What you will do
[A] In the Reason magazine excerpt, who was Reason's editor-in-chief from 1989 until 2000?
[B] Reproduce the part of the Reason magazine excerpt starting with "And yet, a long-time Reason columnist" and going on through "a Facebook post." word for word.

Document excerpt
The firing of a Trump critic from one of the most important libertarian magazines would seem bizarre but truthfully it doesn’t surprise me. I have found libertarian tolerance for Trump throughout his term to be pretty obvious. It’s not just that they tend to be Koch style libertarians who really only care about money. There are plenty who have been ACLU type First Amendment absolutists and anti-nationalist authoritarians in the past who found unique soft spot Trump and spent lots and lots of time finding ways to excuse his clear cut, autocratic tendencies. I can only assume that it comes from a personal loathing for the left — you know, “the enemy of my enemy is my friend.” It’s very revealing:

A leading critic of “cancel culture” is being accused of canceling one of its own—for speaking out too loudly and too often against President Donald Trump.

Throughout the Trump era, Reason magazine, a digital and print publication published by the nonprofit libertarian Reason Foundation, has routinely sounded the alarm about the perceived threat posed by “cancel culture,” the modern phenomenon in which people are publicly and professionally ostracized for heterodox beliefs or remarks. The magazine has lambasted other outlets like The AtlanticThe New York Times, and The Intercept for firing or pushing out key staffers whose views or actions were determined to have conflicted with their respective editorial missions.

And yet, a long-time Reason columnist and policy analyst alleges that the libertarian magazine dropped her over her vehemently anti-Trump views.

“After 15 years, the curtains came down for me at Reason today. My views, I was told, had become too out-of-step with those of the organization,” Shikha Dalmia announced Tuesday evening in a Facebook post.

“Reason has some amazing writers who do great work on a whole host [of] issues that I will continue to read and share. And it has been an honor and pleasure to work with them,” she added. “However, I had a staunch and uncompromising anti-Trump voice calling out his authoritarian tendencies unambiguously. That this made many libertarians uncomfortable raises all kinds of interesting questions about the state of the liberty movement.”

The Reason veteran further suggested that her demise came as a result of complaints from the Reason Foundation’s donors—many of whom are also big donors to Republicans and conservative think tanks. “Defending my work to donors and stakeholders had evidently made me too much of a liability,” she wrote.

Reason editor-in-chief Katherine Mangu-Ward publicly commented on Dalmia’s post, replying, “I disagree with your characterization of our parting, but certainly won’t get into it here on your page.” And in an internal memo sent to staffers, obtained and reviewed by The Daily Beast, Mangu-Ward announced Dalmia’s departure on Tuesday evening: “Today is Shikha’s last day, after 15 years at Reason. It has been an honor to work with a person of such tremendous journalistic talent and deep libertarian conviction. Her contributions to Reason have been enormous, especially in the area of immigration policy. This change has been in the works for a while, and I wish her great luck in her next phase.”

Virginia Postrel, Reason’s editor-in-chief from 1989 until 2000, reacted late Tuesday evening to Dalmia’s ouster and her allegations about donor pressures by tweeting: “When I was @reason it was INCREDIBLY poor but had integrity. [Co-founder] Bob Poole had some intensely uncomfortable conversations w/ donors but always defended the magazine’s independence and never even read it until it came out. Now it’s big and rich but I could never work there.”

Provided information
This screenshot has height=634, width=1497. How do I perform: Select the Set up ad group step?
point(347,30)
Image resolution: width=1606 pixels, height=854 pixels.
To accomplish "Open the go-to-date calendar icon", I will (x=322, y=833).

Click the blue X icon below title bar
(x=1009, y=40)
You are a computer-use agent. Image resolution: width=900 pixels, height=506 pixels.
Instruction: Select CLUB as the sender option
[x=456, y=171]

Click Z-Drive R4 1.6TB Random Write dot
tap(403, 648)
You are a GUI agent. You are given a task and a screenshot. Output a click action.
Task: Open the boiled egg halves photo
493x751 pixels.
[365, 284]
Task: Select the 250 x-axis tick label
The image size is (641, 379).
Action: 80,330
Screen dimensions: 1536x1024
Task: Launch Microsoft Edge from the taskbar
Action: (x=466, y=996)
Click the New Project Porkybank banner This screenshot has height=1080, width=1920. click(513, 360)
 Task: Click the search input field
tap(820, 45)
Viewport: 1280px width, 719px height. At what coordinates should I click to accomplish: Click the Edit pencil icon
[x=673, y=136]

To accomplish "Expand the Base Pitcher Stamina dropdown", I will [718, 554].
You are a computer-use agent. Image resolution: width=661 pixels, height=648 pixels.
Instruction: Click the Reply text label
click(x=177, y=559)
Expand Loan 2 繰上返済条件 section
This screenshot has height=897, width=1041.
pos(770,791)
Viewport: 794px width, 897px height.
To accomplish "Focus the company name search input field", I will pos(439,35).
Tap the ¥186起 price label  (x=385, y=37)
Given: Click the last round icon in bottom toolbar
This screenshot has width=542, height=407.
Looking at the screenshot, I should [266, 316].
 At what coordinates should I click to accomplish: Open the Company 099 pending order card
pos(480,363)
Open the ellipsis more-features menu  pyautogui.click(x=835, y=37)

Answers by task
[A] Virginia Postrel

[B]
And yet, a long-time Reason columnist and policy analyst alleges that the libertarian magazine dropped her over her vehemently anti-Trump views.

“After 15 years, the curtains came down for me at Reason today. My views, I was told, had become too out-of-step with those of the organization,” Shikha Dalmia announced Tuesday evening in a Facebook post.